Прежде чем обратиться непосредственно к анализу кинотекстов, имеет смысл особо оговорить еще одно обстоятельство: обе эти картины являют нам свидетельство перехода от одного языка (а вернее, целого комплекса связанных между собой языков), на котором говорило раннесоветское искусство и, шире, раннесоветская культура, — к другому, радикально от него отличному. При всех понятных оговорках и при всем обилии инвариантов, тот «большевистский» язык, который был определяющим для советской культуры 1920‐х годов, строился на весьма специфической перетрактовке марксистского дискурса. Исходно свойственный марксизму аналитический пафос уступил здесь место пафосу, по сути, диаметрально противоположному — а именно эссенциалистскому, подменявшему анализ наличной ситуации приписыванием тем или иным социальным фактам и процессам неких вмененных свойств, не зависящих от ситуативного контекста.

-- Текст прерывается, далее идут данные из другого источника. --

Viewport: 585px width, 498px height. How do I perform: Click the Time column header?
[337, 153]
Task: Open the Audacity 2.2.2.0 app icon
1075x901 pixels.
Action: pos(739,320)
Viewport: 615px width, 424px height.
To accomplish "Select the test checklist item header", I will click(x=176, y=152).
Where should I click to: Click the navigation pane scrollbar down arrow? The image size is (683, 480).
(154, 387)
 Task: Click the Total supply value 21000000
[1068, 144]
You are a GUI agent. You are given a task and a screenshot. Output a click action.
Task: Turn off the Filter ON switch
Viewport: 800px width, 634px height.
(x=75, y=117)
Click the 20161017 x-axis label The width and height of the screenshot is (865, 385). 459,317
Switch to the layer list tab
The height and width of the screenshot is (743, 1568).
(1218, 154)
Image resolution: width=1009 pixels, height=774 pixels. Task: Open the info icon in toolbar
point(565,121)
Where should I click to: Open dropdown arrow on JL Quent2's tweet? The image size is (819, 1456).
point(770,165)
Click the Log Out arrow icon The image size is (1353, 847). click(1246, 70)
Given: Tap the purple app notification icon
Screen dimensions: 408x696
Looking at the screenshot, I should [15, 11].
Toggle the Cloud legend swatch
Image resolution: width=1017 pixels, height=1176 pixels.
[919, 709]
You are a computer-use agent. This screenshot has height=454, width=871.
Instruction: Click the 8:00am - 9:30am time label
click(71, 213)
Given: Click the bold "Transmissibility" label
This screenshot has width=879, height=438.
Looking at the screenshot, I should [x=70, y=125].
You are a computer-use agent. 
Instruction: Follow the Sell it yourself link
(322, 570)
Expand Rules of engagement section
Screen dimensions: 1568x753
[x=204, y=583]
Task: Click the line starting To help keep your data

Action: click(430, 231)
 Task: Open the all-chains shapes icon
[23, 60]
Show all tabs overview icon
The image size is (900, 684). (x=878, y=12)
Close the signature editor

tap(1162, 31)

Подобное «перерождение» марксистского дискурса во многом являлось следствием тех трудностей, с которыми большевики столкнулись в ходе реализации своего проекта в период после Гражданской войны. Скажем, категория «социального» или «классового» происхождения, в рамках классического марксизма имевшая именно аналитический статус и крайне важная для большевистского дискурса — хотя бы с точки зрения обоснованности положения о «диктатуре пролетариата», — стала использоваться в сугубо эссенциалистском ключе в условиях практически полного исчезновения российского пролетариата как класса, на сколько-нибудь внятных основаниях вписанного в послевоенную социальную и экономическую ситуацию, имеющего собственные более или менее консолидированные интересы и т. д. Недовольство отдельных старых большевиков, пытавшихся отстоять аналитический, т. е. собственно научный, характер своего мировоззрения, не было серьезным препятствием для элит, которые мыслили в категориях реальной политики и остро нуждались в инструментах структурирования и интерпретации текущей социальной реальности — не только «марксистских» по фразеологии, но и относительно внятных для основной массы населения. Представление о том, что человек является «пролетарием» или «представителем буржуазии» лишь в силу того, что он занимал соответствующее положение «до 1917 года» (или претендовал на таковое, или в таковом подозревался), и вне зависимости от того, чем он занимался впоследствии и занимается сейчас, а также от его (декларируемой) политической позиции, как раз и позволяло множеству агентов, и властных, и сугубо частных, решать как свои, так и чужие проблемы на «строго марксистских основаниях»[17].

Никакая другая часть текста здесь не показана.